At MITR hospital kharghar, you have the advantage of getting scanned by senior experienced female radiologist thus avoiding any discomfort or hesitation you may feel before the procedure.

4) What is KUB ultrasound? How are kidney stones diagnosed?
KUB ultrasound is the ultrasound of the urinary tract, namely the kidneys, ureters and urinary bladder. It also includes evaluation of the prostate gland. It is a very common investigation prescribed by doctors in cases of flank pain, hematuria and urinary problems like retention or urinary infection. Ultrasound/ sonography is usually the first investigation done nowadays to diagnose kidneys stones. It can not only detect calculi within the kidneys and ureters but also show the degree of swelling in the kidneys called as hydronephrosis caused by blockage of urine due to stone.
Ultrasound is easily available, cheaper and radiation free as compared to CT scans. It can be repeated multiple times to look for progression of stone in the urinary tract. A KUB scan will also give information regarding the prostate gland like the size and volume of the gland. Along with it post void residual urine can be assessed which will give an idea about the amount of urine retained in the bladder after voluntary void.
At MITR hospital Kharghar, along with a dedicated Adult and Pediatric Urology team, there is availability of high-end ultrasound machine with an experienced radiologist who work as a team and provide uro-radiology services to scores of patients.
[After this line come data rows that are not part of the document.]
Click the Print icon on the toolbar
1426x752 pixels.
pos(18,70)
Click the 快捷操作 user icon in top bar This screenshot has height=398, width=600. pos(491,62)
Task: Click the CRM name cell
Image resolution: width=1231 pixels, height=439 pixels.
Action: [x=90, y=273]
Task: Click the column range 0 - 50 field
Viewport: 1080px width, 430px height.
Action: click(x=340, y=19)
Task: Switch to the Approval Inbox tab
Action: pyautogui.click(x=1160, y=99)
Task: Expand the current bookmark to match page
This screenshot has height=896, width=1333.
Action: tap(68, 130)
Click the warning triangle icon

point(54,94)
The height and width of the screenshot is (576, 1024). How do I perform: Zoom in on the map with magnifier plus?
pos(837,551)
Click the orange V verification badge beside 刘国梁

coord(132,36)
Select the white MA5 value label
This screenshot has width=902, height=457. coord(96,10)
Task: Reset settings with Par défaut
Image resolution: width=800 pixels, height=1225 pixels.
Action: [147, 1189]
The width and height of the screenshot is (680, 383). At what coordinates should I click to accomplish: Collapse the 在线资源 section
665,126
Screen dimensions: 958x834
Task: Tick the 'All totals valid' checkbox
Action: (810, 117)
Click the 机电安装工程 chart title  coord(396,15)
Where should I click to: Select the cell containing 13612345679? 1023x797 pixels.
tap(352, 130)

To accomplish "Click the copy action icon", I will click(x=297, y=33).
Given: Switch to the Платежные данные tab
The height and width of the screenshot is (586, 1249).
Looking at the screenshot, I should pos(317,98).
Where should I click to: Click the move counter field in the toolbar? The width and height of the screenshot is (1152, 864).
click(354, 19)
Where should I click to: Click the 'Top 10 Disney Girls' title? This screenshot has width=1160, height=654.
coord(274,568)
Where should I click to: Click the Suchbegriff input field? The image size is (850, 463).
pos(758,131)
5) What is colour Doppler? In which conditions is it done?
A colour doppler scan is an imaging test done on an ultrasound machine to check the direction and speed of blood moving through blood vessels (arteries and veins). It is a non-invasive test done using a special high frequency transducer, moved on the surface of the body following the course of blood vessels. Based on the flow velocity and direction, arbitrary colour coding is done. It is used commonly to study arteries in both arms and legs in order to identify clots or narrowed arteries.
A potentially life-threatening condition called the deep vein thrombosis (DVT) is detected using colour doppler. Varicosities of legs is a condition which frequently requires doppler evaluation to visualize the extent and severity of the problem. Not only the limbs, colour doppler is also routinely done to evaluate neck and renal vessels which provide blood supply to critical parts of body such as brain and kidneys respectively.
In males, a scrotal doppler, is performed to identify blood supply inside scrotum. This study can identify cases of testicular torsion and few other conditions such as varicocele and epididymo-orchitis. Similarly in females, a pelvic doppler is often required in cases of ovarian torsion. In addition, colour doppler is used during pregnancy to evaluate blood circulation in the baby, uterus and placenta.
At MITR Hospital Kharghar, all types of Doppler studies are done.